Germany's Move to Scrap Coal Will Cost Taxpayers
(Bloomberg) -- Chancellor Angela Merkel’s plan to close Germany’s remaining coal-fired power stations will drive up subsidies for regions that mine the commodity, according to a document from the economy and energy ministry seen by Bloomberg.
Taxpayers are already slated to send 35 billion euros ($41 billion) of aid to four coal regions from 2013 to 2028 and will have to increase that amount as efforts to scale back pollution eliminates jobs at mines and power plants, the economy ministry estimated in a report drawn up last month.
The findings were submitted to the commission that Merkel asked to study when Germany could finally close its remaining 120 coal stations, which supplied more than a third of the nation’s electricity last year. After spending 500 billion euros to switch off the most polluting power plants, Merkel is now seeking to balance environmental goals against the need to protect jobs and keep a lid on electricity prices now at their highest level in years.
“The faster Germany pulls out of coal, the more expensive it’s going to be and we’re not talking about negligible costs,” said IGBCE miners, chemical and electrical workers’ union spokesman Lars Ruzic on the phone from Hanover Tuesday. “The phase-out is an immense disruption for utilities, the coal regions, jobs and the broader economy.”
Merkel’s coal commission has kept quiet about its private deliberations. It’s due to publish its main recommendations by the end of October. Philipp Jornitz, a spokesman for the Economy and Energy Ministry in Berlin, declined to comment on the report.

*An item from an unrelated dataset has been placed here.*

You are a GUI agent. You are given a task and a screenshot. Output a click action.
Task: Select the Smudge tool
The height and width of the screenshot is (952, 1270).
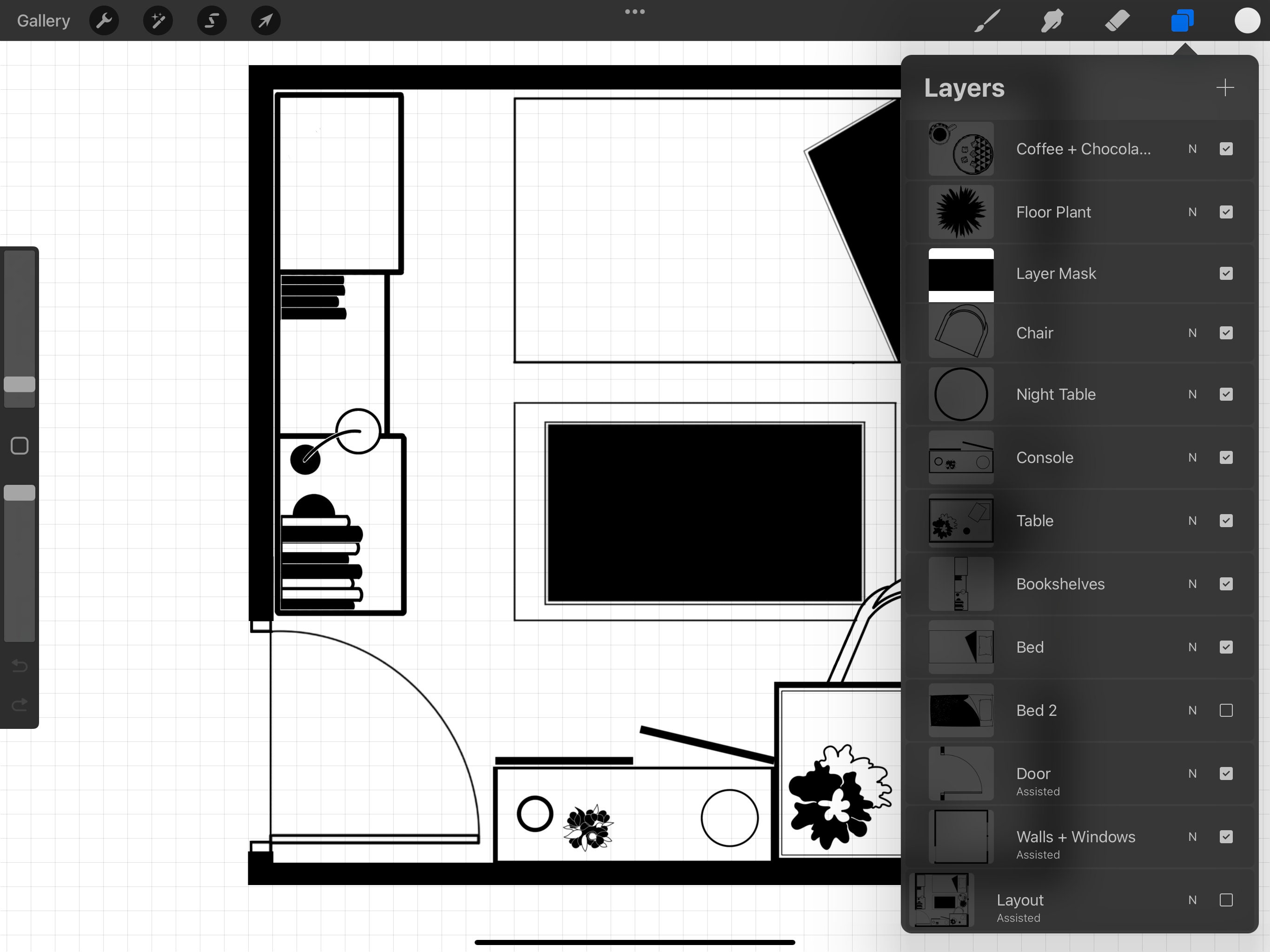point(1051,20)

The documents dated Aug. 14 give a glimpse into the advice that’s feeding into Merkel’s coal commission. The panel, including lawmakers from the main political parties, environmental groups, analysts and unions, is drawing up a proposal for how quickly Germany should make the switch from fossil fuels in favor of cleaner forms of energy.
It said that the aid currently scheduled to go to coal regions is a “definite underestimate” of the actual amount of funding supporting those areas, since it excludes additional European Union payments to regional economies in transition.
Power in Germany is already the most expensive in Europe, according to the BDEW utilities federation. Closing the nation’s 120-odd coal plants by 2040 would push up power bills by 20 percent or by 29 billion euros, consultancy Frontier Economics said in an August report financed by RWE AG.
Germany’s remaining coal plants currently have a capacity of 46.7 gigawatts, about 23 percent of the nation’s total electric generation, which can produce 205 gigawatts in total. Wind turbines surpassed coal as the largest contributor to the grid last year.
The mandate of Merkel’s coal commission is to suggest a way government can “actively support structural change” in the coal regions, calibrating an exit from the most polluting fossil fuel while kick-starting new businesses to preserve jobs.
The four regions support tens of thousands of mining, power industry and service jobs, according to the IGBCE union. The companies that are most likely to be affected include RWE AG, which owns mining and power plants in the western state of North-Rhine Westphalia, and LEAG, which is the main lignite operator in eastern Germany.
Power prices have been rising this year across Europe along with the cost of coal, natural gas and carbon-emissions credits.
RWE and LEAG have said the cost of Germany’s energy transition can be limited if the government allows market forces to determine the timing of when the last coal plant should shut. The two have lignite mining licenses stretching into the middle of the century and want to preserve those assets.
Allowing the carbon market to guide Germany’s shift away from coal might allow them to keep operating for years or even decades.